Tuesday, July 24, 2018

Kale Panini

When we think of a sandwich ransacked from the fridge, it’s usually eggs, or grilled cheese, or something salumi-based. But with only a little more effort you can get something more restorative out of a desperate kitchen sweep.

Next time, make a hearty vegetarian panini (no panini press needed), like Chapel Hill-based chef Andrea Reusing does, inspired by the sandwiches served by her friend Billy Cotter at his restaurant Toast. This is a clever way to jam a ton of greens into a sandwich and keep them interesting (they’re dressed in the most basic of vinaigrettes and flanked by cheese and spicy pickled peppers).
As long as you have random greens, cheese, bread, and jars of pickles (or olives or capers), the recipe here can be used as a template for many fast, sturdy meals—much better ones than you thought you’d get when you wandered over to the fridge.
Serves 4

PICKLED PEPPERS

4 cups (950ml) loosely packed hot, semi-hot, or sweet fresh chile peppers, with seeds
3 tablespoons kosher salt
¼ cup (50g) sugar
4 cups (950ml) distilled white vinegar

PANINI

2 big bunches curly kale (about 1 pound/450g total), stemmed, leaves torn into pieces
1½ tablespoons kosher salt, plus more for salting the water
1 tablespoon olive oil, plus more for grilling
1 tablespoon red wine vinegar
8 slices rustic sandwich bread
10 ounces (280g) farmer’s cheese or other crumbly fresh cheese such as queso blanco or feta, broken into chunks
Freshly ground black pepper
1 To make the pickled peppers, if your chiles are large, cut them into chunks or rounds. If they are small, simply split them in half lengthwise. Put the peppers in one or more jars with tight-fitting lids. In a bowl, dissolve the salt and sugar in the vinegar. Pour this over the peppers, close the jar, and refrigerate for at least 1 day before using. Makes about 2 cups (475ml); extras keep indefinitely.
2 To make the panini, working in batches, blanch the kale in boiling salted water for 3 minutes, until tender. Use a slotted spoon to transfer each batch to a colander. When all the kale is cooked, let it cool and then squeeze with your hands to remove the excess moisture. Cut the kale into ½-inch (1.3cm) wide strips and put them in a bowl.
3 Preheat a panini press if you have one, or heat a large cast-iron skillet over low heat and have another pan of the same size ready to weigh down the sandwiches.
4 Right before you are ready to assemble the sandwiches, season the kale with salt. Add the oil and toss well. Finish with the vinegar. Lay out four slices of bread and top them with equal parts kale and cheese; add chiles to taste. Season with salt and pepper and top with the other slices of bread.
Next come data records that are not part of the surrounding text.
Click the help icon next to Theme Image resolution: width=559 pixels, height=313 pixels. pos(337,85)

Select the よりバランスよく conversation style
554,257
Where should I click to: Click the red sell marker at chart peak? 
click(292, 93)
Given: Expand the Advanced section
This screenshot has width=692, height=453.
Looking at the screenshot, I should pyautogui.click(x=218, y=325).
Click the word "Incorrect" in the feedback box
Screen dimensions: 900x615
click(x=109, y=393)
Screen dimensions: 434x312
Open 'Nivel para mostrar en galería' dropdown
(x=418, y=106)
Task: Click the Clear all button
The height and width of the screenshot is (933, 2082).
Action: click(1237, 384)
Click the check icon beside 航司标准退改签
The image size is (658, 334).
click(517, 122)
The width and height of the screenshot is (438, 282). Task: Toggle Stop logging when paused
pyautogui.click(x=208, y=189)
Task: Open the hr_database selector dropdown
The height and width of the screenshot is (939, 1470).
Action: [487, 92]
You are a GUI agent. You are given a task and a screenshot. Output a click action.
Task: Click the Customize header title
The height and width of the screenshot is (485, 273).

5 Lightly oil the panini press and follow the manufacturer’s instructions for grilling the sandwiches. If you are using a pan on the stovetop, raise the heat to medium, lightly oil the pan, and add as many sandwiches as can comfortably fit. Place the other heavy pan on top to press the sandwiches; if the pan is relatively light, add some weight to it, such as a large can or a full tea kettle. Rotating the pan on the burner frequently, cook the sandwiches for about 5 minutes, until deep golden brown. Transfer the sandwiches to a plate, re-oil the pan, and return the sandwiches to the pan, browned side up, to cook the other side, about 3 minutes. Serve immediately.